Permasalahan yang belakangan terjadi sebetulkan karena kesalah pemahaman tentang konsep kesetaraan yang malah menjadi ajang kontes untuk menunjukkan kekuatan dari laki-laki dan perempuan. Dalam dunia rumah tangga sudah terjadi pergeseran budaya, Adanya keinginan perempuan untuk mendominan sebagai bentuk dari kesetaraan gender yang dia pahami membuat mereka lalai akan perannya sebagai Anak, istri, ibu dan mencoba unggul sebagai anggota masyarakat. Hal inilah yang sangat memperihatinkan, adanya ketidak balance antara peran yang di emban serta kewajibannya.
Banyaknya kasus perceraaian merupakan sebuah produk dari kegagalan penafsiran kesetaraan gender yang sebenarnya. Secara definisi kesetaraan yang dianggap adalah setara atau sama rata, yang mana harus ada posisi yang sejajar antara laki-laki dengan perempuan, namun faktanya itu tidak bisa terjadi. Adanya banyak perbedaan seperti kondisi fisik, dan peran kita sebagai anak, istri, ibu dan anggota masyarakat yang harus kita sadari. Perempuan karir cenderung memiliki tingkat angka perceraian yang tinggi disebabkan keegoisan diri, yang ingin sejajar dengan lelaki, dan laki-laki mempunyai keegoisan diri sebagai pemimpin yang keduanya akan saling berbenturan dan berebut posisi.

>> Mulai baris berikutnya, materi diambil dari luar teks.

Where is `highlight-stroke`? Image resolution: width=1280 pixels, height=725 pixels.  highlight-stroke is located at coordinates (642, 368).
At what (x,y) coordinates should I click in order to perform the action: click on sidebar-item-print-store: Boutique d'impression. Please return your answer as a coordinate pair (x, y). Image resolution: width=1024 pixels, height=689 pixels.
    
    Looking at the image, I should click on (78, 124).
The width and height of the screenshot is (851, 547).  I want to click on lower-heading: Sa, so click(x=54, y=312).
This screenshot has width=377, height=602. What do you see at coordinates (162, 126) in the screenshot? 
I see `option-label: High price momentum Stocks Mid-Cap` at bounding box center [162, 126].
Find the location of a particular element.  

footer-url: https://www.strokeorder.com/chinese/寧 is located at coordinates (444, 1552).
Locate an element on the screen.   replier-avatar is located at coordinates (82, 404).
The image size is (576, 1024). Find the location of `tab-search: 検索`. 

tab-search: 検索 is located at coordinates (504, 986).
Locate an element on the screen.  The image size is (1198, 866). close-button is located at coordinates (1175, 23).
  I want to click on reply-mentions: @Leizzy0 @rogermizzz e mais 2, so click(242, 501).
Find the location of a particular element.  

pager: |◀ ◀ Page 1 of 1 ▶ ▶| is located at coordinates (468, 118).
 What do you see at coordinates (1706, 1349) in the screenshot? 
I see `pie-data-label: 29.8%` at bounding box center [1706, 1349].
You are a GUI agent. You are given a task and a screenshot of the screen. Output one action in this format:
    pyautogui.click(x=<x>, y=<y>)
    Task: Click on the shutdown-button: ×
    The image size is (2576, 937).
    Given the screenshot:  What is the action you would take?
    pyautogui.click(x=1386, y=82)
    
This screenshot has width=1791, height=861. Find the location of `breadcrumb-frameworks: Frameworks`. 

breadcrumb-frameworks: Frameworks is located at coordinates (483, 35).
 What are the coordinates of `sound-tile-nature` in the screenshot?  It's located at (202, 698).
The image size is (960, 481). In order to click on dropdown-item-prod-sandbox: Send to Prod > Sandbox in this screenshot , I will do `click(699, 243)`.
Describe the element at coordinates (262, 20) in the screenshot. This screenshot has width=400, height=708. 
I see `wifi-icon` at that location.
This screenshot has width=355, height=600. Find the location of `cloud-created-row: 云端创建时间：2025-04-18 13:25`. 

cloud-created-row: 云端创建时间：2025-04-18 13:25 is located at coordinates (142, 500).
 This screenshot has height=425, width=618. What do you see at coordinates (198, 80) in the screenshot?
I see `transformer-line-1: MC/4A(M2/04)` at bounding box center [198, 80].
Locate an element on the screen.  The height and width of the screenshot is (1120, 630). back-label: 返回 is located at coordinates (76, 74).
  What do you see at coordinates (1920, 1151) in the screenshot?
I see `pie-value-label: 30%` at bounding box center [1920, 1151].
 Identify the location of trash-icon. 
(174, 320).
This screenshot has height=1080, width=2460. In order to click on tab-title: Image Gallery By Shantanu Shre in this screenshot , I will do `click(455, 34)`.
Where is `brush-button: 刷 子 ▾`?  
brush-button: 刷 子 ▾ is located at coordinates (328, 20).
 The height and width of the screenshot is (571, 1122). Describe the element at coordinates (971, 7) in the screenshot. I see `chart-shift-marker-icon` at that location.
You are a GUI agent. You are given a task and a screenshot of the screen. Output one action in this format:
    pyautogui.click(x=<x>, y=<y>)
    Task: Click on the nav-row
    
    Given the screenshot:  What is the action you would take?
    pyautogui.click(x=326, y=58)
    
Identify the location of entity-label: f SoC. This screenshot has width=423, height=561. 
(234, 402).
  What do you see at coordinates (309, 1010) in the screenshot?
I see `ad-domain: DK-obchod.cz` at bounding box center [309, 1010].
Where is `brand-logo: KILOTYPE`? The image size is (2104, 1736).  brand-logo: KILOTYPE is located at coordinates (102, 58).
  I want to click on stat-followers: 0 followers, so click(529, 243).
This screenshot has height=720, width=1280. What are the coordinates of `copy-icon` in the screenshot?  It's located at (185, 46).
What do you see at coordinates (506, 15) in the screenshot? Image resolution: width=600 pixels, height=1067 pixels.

Saat ini perempuan di tuntut untuk menjadi “wonder women” yang mana seimbang antara ranah domestik dan publik agar peran sebagai anak, istri, ibu dan anggota masyarakat bisa berjalan beriringan. Tentunya dengan menyadari bahwa kesetaraan itu bukan berarti sama tapi adalah adanya sebuah tuntutan untuk memperoleh hak dan kewajiban secara adil dan tidak diskriminatif. Dengan menyadari hal itu sudah seyogyanya laki-laki dan perempuan akan berjalan beriringan dan tau akan peran serta kewajiban masing-masing.